# 03 Maxima SE 6spd tuning?



## andrewl34 (Apr 28, 2006)

I was told by adding a intake and changing the restricting stock muffler my car would be 300hp,..I don't have access to a dyno but it felt pretty good. I couldn't even hear my engine when I first got it, I mean you'd expect to hear more when going through all 6! I put a magnaflow with as straight a path as possible for the tubing, changed the airbox and it was a HUGE difference...anybody got any dyno knowledge? What "little changes" have you seen add up on the dyno sheets?


----------



## Jeff (Oct 17, 2002)

Sorry but intake and a less restrictive muffler would only give you about 10hp...and that is s-t-r-e-t-c-h-i-n-g it.


----------



## andrewl34 (Apr 28, 2006)

the 3.5L is the same motor in the 04 right? it's 265HP AND THE 03 IS 255HP, THE 3.5 IS DETUNED IN THE 03 THAT IS WHY I WAS WONDERING WITHOUT REMAPPING OR GETTING INTO CHIPS AND STUFF


----------



## brianw (Feb 25, 2004)

The 255 and 265hp versions actually produce about the same amount of power... it's a marketing difference, not a real difference.

You won't get another 45hp out of intake/exhaust modifications. Maybe 10hp... maybe 15-20hp if you change out the entire intake and remove the exhaust pre-cats and entire stock exhaust system with aftermarket parts.
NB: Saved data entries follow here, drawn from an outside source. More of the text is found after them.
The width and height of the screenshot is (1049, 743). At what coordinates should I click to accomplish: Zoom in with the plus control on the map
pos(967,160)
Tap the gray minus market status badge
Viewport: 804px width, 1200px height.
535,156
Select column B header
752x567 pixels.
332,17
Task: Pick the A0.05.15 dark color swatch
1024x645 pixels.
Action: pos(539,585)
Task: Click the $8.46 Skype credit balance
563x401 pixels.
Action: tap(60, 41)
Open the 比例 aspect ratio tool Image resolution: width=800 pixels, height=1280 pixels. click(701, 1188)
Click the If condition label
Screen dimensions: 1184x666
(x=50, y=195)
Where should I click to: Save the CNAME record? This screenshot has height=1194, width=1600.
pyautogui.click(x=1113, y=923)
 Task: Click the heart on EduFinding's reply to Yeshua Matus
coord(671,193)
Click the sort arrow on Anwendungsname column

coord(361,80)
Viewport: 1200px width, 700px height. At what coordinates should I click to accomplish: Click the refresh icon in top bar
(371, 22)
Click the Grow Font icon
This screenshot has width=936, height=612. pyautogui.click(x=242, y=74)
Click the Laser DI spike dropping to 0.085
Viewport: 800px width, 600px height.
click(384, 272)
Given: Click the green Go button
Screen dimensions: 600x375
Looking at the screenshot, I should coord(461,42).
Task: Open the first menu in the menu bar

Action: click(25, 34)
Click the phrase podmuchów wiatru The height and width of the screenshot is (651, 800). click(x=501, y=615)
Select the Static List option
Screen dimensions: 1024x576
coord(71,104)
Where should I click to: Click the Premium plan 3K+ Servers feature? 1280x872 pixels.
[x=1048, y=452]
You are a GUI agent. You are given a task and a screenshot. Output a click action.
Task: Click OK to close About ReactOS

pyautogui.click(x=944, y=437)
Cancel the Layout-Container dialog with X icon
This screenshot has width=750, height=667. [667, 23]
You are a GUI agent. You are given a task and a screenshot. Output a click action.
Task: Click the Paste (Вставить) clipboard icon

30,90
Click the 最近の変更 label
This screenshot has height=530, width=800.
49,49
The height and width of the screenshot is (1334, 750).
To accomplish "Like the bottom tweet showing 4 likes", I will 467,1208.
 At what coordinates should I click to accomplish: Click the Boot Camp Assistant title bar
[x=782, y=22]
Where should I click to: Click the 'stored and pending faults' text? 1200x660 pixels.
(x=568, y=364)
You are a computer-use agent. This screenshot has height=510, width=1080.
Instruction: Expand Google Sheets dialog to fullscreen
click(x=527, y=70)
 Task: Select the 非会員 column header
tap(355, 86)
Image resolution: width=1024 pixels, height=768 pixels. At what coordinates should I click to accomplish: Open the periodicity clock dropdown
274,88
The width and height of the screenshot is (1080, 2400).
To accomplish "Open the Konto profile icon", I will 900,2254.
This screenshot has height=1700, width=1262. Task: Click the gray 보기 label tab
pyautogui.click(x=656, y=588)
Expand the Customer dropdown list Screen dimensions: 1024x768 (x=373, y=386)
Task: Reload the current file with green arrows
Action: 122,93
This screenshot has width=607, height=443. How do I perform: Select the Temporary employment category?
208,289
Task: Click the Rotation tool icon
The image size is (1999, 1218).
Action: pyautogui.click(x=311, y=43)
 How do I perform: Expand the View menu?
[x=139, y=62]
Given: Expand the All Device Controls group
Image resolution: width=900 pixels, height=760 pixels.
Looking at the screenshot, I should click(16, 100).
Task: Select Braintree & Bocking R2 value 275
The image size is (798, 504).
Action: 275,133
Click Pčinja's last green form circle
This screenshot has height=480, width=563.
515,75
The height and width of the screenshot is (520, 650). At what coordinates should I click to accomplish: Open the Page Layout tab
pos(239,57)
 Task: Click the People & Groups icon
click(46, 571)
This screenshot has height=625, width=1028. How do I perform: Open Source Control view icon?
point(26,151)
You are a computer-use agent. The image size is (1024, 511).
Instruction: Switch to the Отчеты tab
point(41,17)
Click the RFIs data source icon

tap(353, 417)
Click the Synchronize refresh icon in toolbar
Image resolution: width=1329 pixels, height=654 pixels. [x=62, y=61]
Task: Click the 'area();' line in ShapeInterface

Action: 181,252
Add in JWT or Nismo cams and a Technosquare ECU upgrade for decent NA power gains, but you're talking $1k for cams and $600 for the ECU and even with the intake and exhaust mods on top of that, I don't think you'll quite crack 300hp... you'll be close though.


----------



## lcsjhnnyblz (Jun 18, 2006)

depends on what intake and exaust set up u haveif u just slap an ebay intake and a muffler u aint gunna see to much a little but not much and injen intake are good and theres another one that a japanese company makes cant think of the name but i see the dyno sheet and it got 20 hp at 3500 rpm not sure if there bullshitting or not or what other mods was on there but there is def. a diffrence in which intakes u buy. now if u get headers y pipe and a cat back with high flow cats ur gunna pick up 10-15hp this hp figures might be steep but a good intake and a header back exaust should get u 20-25 hp realisticly. but the number one way to incease power on any motor is cams like brianw said and if u get the jim wolf cams u need to get there valve springs and shim kit to use them and ur in the 1500 dollar ball park for the all of it and they say thats a 15 hp gain on a stock engine i whould imagine with other mods its alot more... i think u whould be happy with just those mods i was thinking about buy an 03 se 6 spd and i took it home it had a cheap ebay intake and a nice cat back exaust and it flew i was very surprised i hope i helped ya a little bit good luck


----------